Monday, November 14, 2011

All of the Above

I heard the news today, oh boy.  The stream of stories was like a dopey sophomoric science fiction novel from the 25 cent box at St. Vinnie’s — The Planet of the Consumers, or something.  The Republican candidates are an unbelievable freak show.  The President is a slick-talking hand puppet owned by the investment banking crime syndicate.  Lecherous football coaches are fondling slippery naked boys in the shower room.  Everyone is praying for economic recovery and full employment, so we can fire up our credit cards, return to engorging on trendy imported merchandise, and successfully complete our extermination of life on Earth.
Gosh!  Isn’t there another channel?  Day in, day out, month after month, year after year, the fire hose torrent of mindless nonsense never ends.  Many are washed away forever, never to regain a toehold in reality.  Living at the amazing zenith of technological civilization is like being an inmate at the loony bin — total madness, all the time.
Now, imagine this: a really cool science fiction novel suddenly materializes and beams you up into a universe that is rational, coherent, and intelligent.  You soar into a beautiful, breathtaking, mind-blowing, life-changing paradise of sanity — a place where the heroes care about the Earth, about life, about the future.  It’s like an LSD trip, or something.  Wow!  The novel is called All of the Above, written by Timothy Scott Bennett, and that’s all I’m going to say about it.
Oh, I’ll toss you a teaser.  Obama was followed by James Russell, who was followed by Linda Travis, the maverick governor of Michigan.  President Travis understood that industrial civilization was obliterating the planet, and it was long past time to seriously deal with huge problems.  Collapse was well underway.  
Obie, a homeless genius from Duluth, gave this advice to Travis: “We don’t need more of the same.  We need something so different that we can barely begin to imagine it.”
The President realized that her administration needed to pursue a radically different strategy.  Striving to keep planet-killing economic growth on life support would be insane.  “My job is to help lead the human race through the collapse of civilization.”  What a president!
Only the poets can save us now.  We’re marching toward the cliff of self destruction because we lack imagination, clear thinking, and reverence for all life.  We’re not going to choose a higher path until we discover that higher paths exist, and that they would be far healthier than our daffy shop-till-you-drop quagmire.  Creative people can summon the power to open our minds and blast us out of our ruts.  We are in desperate need of healthy songs, stories, and visions.  Creative magicians need to find them, bring them back, and share them with the world.   All of the Above is potent medicine, a refreshing and invigorating experience.  There are, in fact, sane people out there.  Oh boy!

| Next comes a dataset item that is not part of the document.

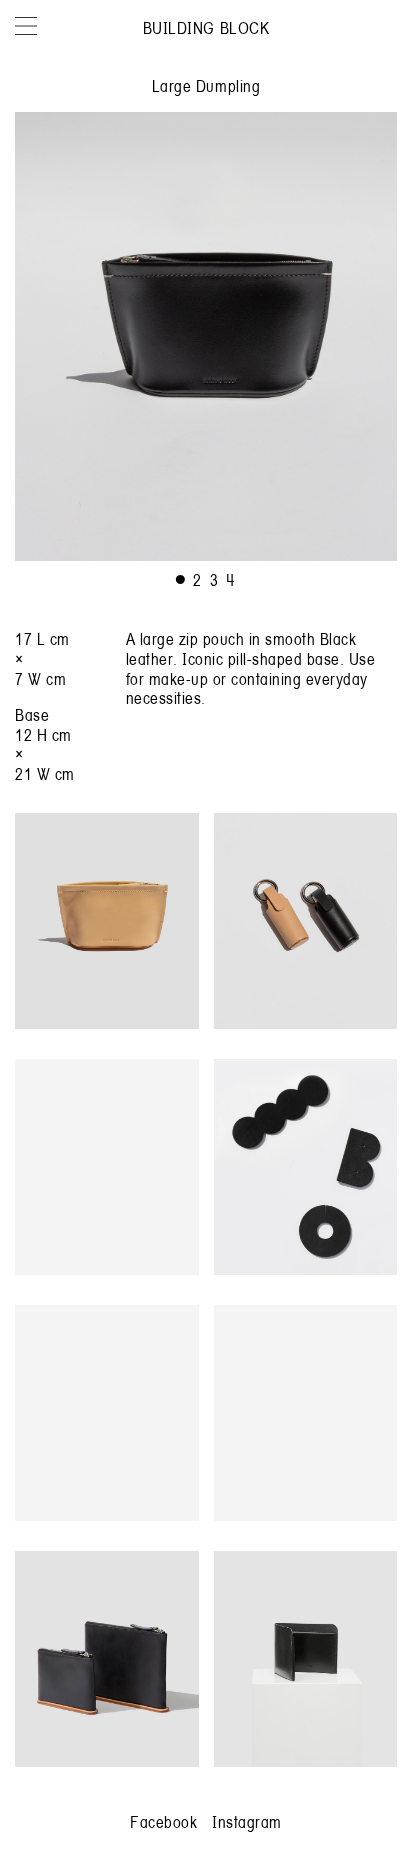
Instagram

Bennett, Timothy Scott, All of the Above, Blue Hag Books, Eastport, Maine, 2011. 
Tim and his wife Sally Erickson created the documentary What a Way to Go: Life at the End of Empire.

2 comments:

Anonymous said...

This essay/rant is beautiful and perfect. I just finished reading All Of The Above and found your blog via Timothy's Facebook page. Good work!

What Is Sustainable said...

Thanks Anonymous! It's a neat book. I usually read non-fiction. All of the Above gave my consciousness a good twist.